YOUR TASK: From the line containing "reportáž (100, 2328)" to the last line of the records below, retype every line exactly and output nothing else.

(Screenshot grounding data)
==================================================
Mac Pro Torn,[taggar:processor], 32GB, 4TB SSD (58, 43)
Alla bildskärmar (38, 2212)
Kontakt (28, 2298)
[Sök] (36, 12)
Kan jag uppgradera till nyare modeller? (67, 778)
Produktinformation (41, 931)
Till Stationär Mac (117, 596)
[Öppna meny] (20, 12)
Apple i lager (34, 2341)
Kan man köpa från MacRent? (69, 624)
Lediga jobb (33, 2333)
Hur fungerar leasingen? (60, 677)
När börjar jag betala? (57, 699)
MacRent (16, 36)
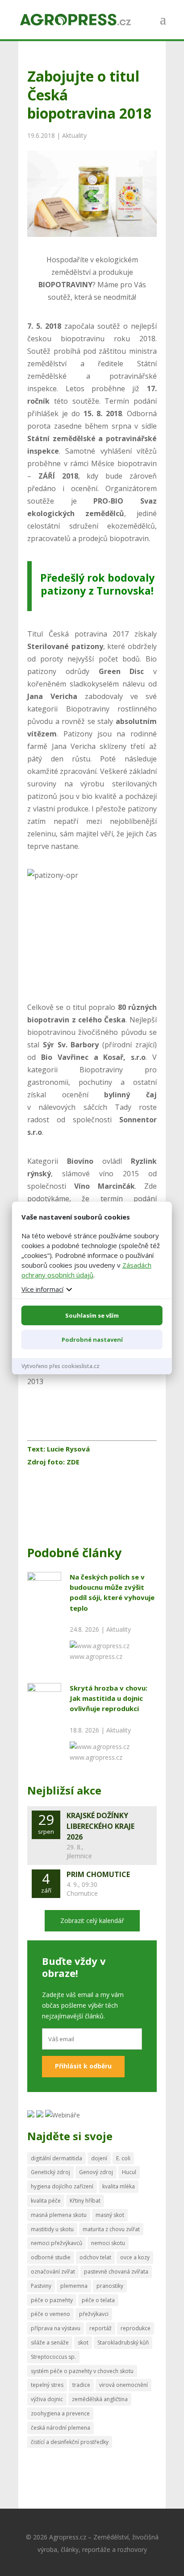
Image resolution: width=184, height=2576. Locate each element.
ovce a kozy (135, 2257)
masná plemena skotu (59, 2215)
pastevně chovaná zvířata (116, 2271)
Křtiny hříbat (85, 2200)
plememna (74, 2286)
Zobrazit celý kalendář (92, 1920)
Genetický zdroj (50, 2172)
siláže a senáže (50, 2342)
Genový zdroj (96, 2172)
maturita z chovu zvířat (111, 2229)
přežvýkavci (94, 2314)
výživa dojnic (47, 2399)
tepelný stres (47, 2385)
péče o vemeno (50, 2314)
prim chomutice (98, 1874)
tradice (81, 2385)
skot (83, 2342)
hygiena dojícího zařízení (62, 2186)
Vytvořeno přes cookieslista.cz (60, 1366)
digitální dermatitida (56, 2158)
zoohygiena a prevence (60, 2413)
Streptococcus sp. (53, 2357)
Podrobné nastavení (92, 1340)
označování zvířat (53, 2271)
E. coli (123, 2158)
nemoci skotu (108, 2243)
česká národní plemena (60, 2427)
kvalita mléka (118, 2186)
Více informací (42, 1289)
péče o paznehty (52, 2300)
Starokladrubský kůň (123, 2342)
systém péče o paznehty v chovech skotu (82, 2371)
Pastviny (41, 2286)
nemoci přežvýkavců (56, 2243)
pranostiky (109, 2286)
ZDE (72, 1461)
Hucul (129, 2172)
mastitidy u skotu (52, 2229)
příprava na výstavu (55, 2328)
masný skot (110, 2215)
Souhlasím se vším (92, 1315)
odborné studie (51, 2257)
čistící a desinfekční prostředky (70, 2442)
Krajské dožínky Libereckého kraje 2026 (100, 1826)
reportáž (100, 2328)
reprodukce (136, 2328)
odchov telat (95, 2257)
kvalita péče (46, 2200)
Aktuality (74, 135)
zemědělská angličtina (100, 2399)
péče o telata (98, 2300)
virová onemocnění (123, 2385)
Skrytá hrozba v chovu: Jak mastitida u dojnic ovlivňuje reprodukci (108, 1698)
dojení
==================================================
SOLUTION TO THIS EXERCISE:
reportáž (100, 2328)
reprodukce (136, 2328)
odchov telat (95, 2257)
kvalita péče (46, 2200)
Aktuality (74, 135)
zemědělská angličtina (100, 2399)
péče o telata (98, 2300)
virová onemocnění (123, 2385)
Skrytá hrozba v chovu: Jak mastitida u dojnic ovlivňuje reprodukci (108, 1698)
dojení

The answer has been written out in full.